**PAGE EXTRACT:**
An independent Scotland is not in Ireland’s national interest.

Most Irish people I meet automatically support Scottish independence, as if sticking two fingers up to the English is hard wired into our political DNA. Yet, if they actually think about it, a Scotland outside the UK but presumably within the European Single Market is not in our interest. Just consider that country’s core appeal to Foriegn Direct Investment. A free Scotland would almost certainly cut its corporate taxes. It speaks English. It has good universities. And it has land access to the 55m people of the English and Welsh market as well as the Channel Tunnel. A low tax Scotland could survive on that proximity to market alone, and that would take a big chunk out of the Irish FDI argument.
Nope, despite what our hearts and love of Mel Gibson tell us, a Free Scotland would not suit us at all. In fact, we should pray for a No vote in the 2014 referendum because if they do vote to leave the UK, we will find ourselves in the position of knowing that vetoing Scotland’s application to join the EU is in our national interest, even though that would be an act of the highest political two-faced prickery since De Gaulle said “Non!” it’s not that we mind being a nation of pricks. But we sure as hell don’t like foriegners calling us out on it, and making a show of us. Imagine how mortified we’d be at demos outside Irish embassies over this.

**SOURCE INFORMATION:**
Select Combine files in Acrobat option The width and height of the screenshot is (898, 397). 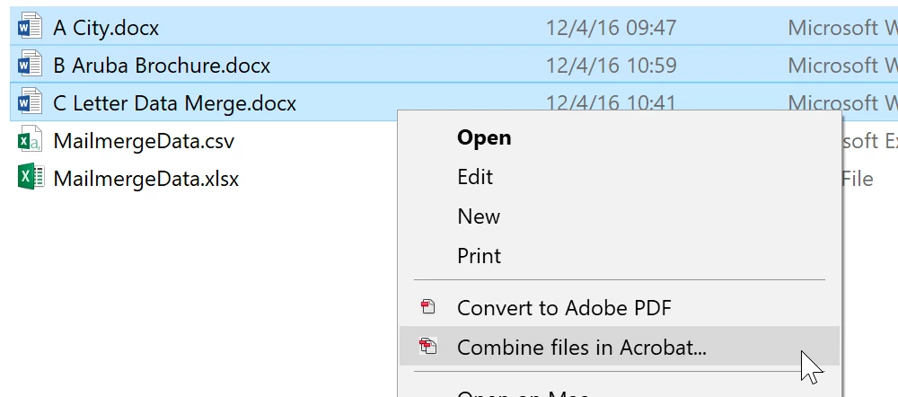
...
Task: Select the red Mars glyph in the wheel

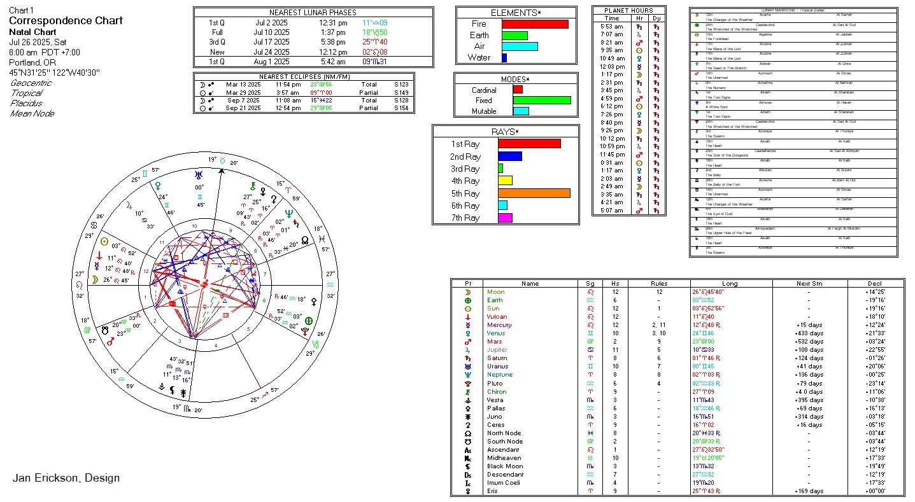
--
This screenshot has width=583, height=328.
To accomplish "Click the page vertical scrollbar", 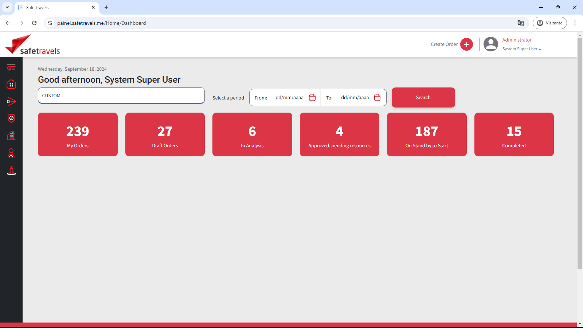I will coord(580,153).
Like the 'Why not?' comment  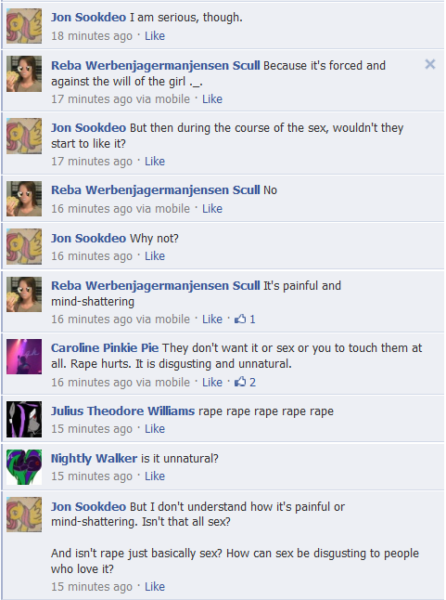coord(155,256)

**WORK TASK 1:** In the piece on Scottish independence, what does the writer say a free Scotland would almost certainly do with its corporate taxes?
**WORK TASK 2:** From the piece on Scottish independence, reproduce the passage that begins with the words "Nope, despite what" and ends with "embassies over this.".

**ANSWER 1:** Cut them.

**ANSWER 2:**
Nope, despite what our hearts and love of Mel Gibson tell us, a Free Scotland would not suit us at all. In fact, we should pray for a No vote in the 2014 referendum because if they do vote to leave the UK, we will find ourselves in the position of knowing that vetoing Scotland’s application to join the EU is in our national interest, even though that would be an act of the highest political two-faced prickery since De Gaulle said “Non!” it’s not that we mind being a nation of pricks. But we sure as hell don’t like foriegners calling us out on it, and making a show of us. Imagine how mortified we’d be at demos outside Irish embassies over this.